> **Text extract**
▼

Overview
Every simulation run in ProDex produces a full set of results: KPI summaries, charts, and a detailed event log. Results are stored permanently and can be compared across runs or exported for reporting.
Each Results page is also the launch surface for Monte Carlo seed sweeps on the current configuration and for the Simulation Event Log — both reachable from the top bar without leaving the page.
The Results page is scoped to a single run. For cross-run comparison, see Experiments. For durable cross-cutting dashboards that aren’t tied to one run, see Insights. For statistical analysis across many seeds of one configuration, see Monte Carlo.
KPIs
KPIs (Key Performance Indicators) are summary metrics computed from simulation output. They’re defined on your model and computed automatically after each run.
KPI Types
Numeric KPIs return a single number, optionally with a unit suffix (e.g., “units/hr”, “min”) and a color hint for dashboard display.
Text KPIs return a short label (1–3 words) — useful for status indicators like feasibility or run classification.
Authoring and Inspecting KPIs
KPI results appear as cards at the top of the Results page. Hovering a card reveals a single kebab ⋮ menu in the top-right corner with two items:
- View source code — opens a modal showing the KPI’s full definition: a formula header in a tinted box (e.g. “Lead time = 1/n ∑ (Terminate time − Create time)”), a plain-English description, and the underlying DuckDB SQL with syntax highlighting.

▲

> **Source excerpt**
▼

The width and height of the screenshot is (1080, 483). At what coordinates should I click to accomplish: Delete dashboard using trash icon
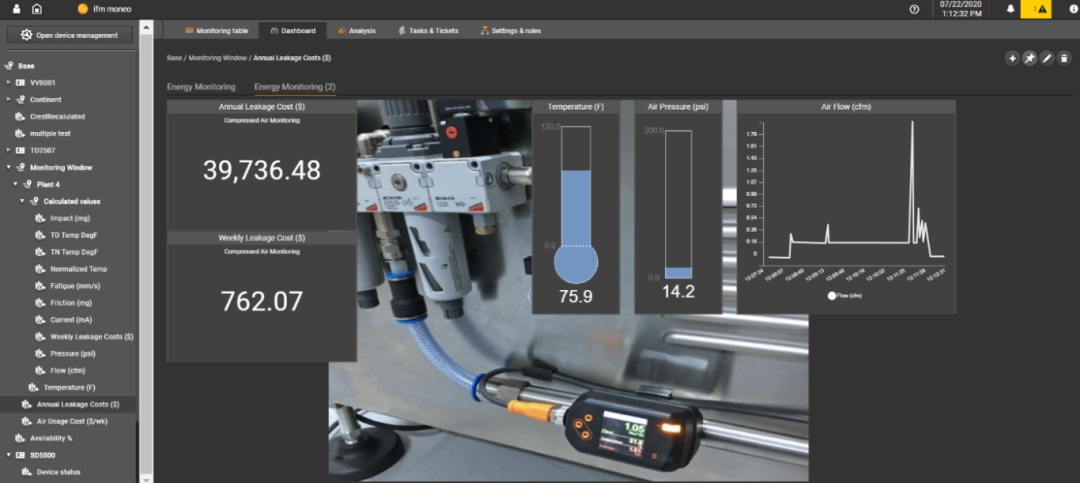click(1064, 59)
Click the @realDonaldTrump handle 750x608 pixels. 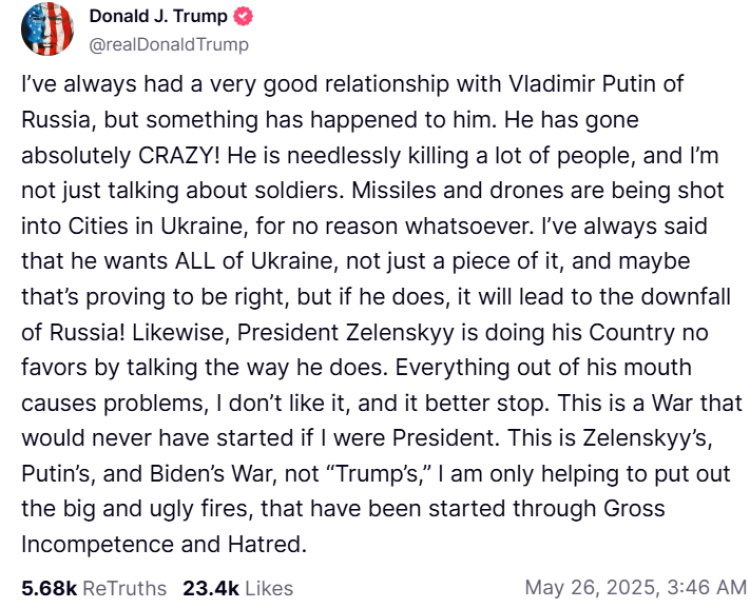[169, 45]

▲

> **Your tasks**
- a) Name every other part of ProDex that the results documentation refers readers to in place of the Results page.
- b) Pick up the ProDex results documentation after its last line and keep writing it.

> **Results of the exercise**
- a) Experiments, Insights, and Monte Carlo

- b)
- Delete — removes the KPI from the model.
The + Create KPI dashed tile opens a Dexter dialog titled Create KPI with the subtitle “Describe the metric you want to track and the AI will build it.” and a single textarea (placeholder: “e.g. average lead time, completed orders, or utilization of Station A”). The dialog has Cancel and Create buttons. Describe the metric in natural language and Dexter writes the SQL against the available dataframes and saves the KPI back to the model. KPIs are not authored manually — the Dexter path is the supported authoring flow.
Charts and Visualizations
Charts are defined on your model and rendered automatically from run output. ProDex supports thirteen chart types in the Add Chart picker:
| Type | Use case |
|---|
| Line | Time series — throughput over time, queue length over time |
| Area | Same as line but with filled area |
| Stacked Area | Filled area showing component contributions over time |
| Bar | Comparisons across categories |
| Stacked Bar | Bars decomposed into stacked sub-categories |
| Pie | Part-to-whole breakdowns |
| Scatter | Correlation between two variables |
| Histogram | Distribution of a metric across events |
| Heatmap | 2D grid with color intensity — e.g., utilization by resource and shift |
| Gantt | Job timeline visualization |
| Table | Tabular data output |
| Box Plot | Statistical spread (min, quartiles, max) across multiple runs |
| Mixed | Combination chart (e.g., bars + a trend line on the same axis) |
Charts on a Run are static snapshots, not live queries. Each chart’s data is computed once and committed when the run finishes — the chart doesn’t refresh if you re-run the underlying queries elsewhere or if the model changes. To pick up changes, ask Dexter to regenerate the chart, or open a fresh run.
The + Create chart dashed tile opens a Dexter dialog titled Create chart with the subtitle “Describe the chart you want and the AI will build it.”, plus a Chart type dropdown that defaults to Any (optional) — leave it as-is and Dexter picks the type, or pin it to a specific type. Describe the chart you want and Dexter writes the underlying query, picks the right type if you didn’t, and saves the chart back to the model. Like KPIs, charts are authored through Dexter rather than a manual editor.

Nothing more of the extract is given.